## How to complete this task
Below are the records; copy every line in them that holds the string "agent".

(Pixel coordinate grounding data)
---

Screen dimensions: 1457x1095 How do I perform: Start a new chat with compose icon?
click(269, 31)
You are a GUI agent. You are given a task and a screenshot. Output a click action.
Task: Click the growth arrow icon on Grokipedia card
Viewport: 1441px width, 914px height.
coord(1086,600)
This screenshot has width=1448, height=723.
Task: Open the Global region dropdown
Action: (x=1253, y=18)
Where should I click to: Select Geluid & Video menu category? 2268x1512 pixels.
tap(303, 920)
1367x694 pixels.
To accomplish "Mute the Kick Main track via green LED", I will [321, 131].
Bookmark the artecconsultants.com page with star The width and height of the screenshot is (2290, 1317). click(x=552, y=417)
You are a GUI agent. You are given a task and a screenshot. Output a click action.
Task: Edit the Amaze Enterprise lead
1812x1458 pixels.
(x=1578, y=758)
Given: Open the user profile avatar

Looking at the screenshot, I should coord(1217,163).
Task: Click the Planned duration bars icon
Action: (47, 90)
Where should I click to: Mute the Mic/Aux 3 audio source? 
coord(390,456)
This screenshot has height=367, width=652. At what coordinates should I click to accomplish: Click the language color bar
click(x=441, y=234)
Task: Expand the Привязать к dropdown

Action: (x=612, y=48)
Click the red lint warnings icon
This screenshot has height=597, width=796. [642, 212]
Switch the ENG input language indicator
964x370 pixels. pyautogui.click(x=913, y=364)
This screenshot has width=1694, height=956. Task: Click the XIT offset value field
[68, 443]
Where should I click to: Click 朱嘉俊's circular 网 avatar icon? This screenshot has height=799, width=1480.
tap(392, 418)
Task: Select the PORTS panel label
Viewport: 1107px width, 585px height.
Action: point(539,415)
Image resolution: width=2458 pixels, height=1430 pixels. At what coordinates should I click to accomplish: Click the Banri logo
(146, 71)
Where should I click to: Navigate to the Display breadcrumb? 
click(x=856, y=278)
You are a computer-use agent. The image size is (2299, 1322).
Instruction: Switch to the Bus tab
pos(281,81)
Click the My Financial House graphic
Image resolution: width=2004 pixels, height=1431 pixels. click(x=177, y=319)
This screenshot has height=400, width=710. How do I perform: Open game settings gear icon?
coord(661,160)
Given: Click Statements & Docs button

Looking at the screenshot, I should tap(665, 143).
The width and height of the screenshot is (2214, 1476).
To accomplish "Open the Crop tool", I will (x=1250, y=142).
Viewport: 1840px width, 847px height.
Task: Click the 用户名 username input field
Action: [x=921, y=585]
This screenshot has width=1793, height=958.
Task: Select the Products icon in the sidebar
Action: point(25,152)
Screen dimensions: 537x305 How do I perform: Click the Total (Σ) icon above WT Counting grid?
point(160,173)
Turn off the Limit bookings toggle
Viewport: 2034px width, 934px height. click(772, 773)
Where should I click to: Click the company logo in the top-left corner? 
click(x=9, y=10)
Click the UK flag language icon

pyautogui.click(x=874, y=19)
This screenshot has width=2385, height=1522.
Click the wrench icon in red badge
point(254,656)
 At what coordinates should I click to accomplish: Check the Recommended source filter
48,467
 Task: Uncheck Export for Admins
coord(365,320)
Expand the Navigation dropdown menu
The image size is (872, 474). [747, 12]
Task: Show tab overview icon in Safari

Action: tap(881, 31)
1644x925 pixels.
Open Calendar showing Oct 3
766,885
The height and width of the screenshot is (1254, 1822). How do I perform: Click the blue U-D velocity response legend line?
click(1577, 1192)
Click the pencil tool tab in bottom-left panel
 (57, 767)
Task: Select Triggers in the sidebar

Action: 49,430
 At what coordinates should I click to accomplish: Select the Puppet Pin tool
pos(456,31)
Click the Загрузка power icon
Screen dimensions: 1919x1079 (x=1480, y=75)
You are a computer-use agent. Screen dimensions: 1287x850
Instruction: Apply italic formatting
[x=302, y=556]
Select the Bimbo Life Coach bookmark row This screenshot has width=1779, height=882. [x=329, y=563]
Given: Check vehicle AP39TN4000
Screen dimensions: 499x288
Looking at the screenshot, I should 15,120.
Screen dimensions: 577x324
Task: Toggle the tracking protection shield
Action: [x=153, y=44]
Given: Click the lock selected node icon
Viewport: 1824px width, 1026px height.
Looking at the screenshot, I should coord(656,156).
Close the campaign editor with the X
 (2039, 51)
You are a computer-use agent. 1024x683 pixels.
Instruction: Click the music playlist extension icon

---

## Response below
You are a GUI agent. You are given a task and a screenshot. Output a click action.
You are a GUI agent. You are given a task and a screenshot. Output a click action.
You are a computer-use agent. The image size is (2299, 1322).
You are a computer-use agent. Screen dimensions: 1287x850
You are a computer-use agent. 1024x683 pixels.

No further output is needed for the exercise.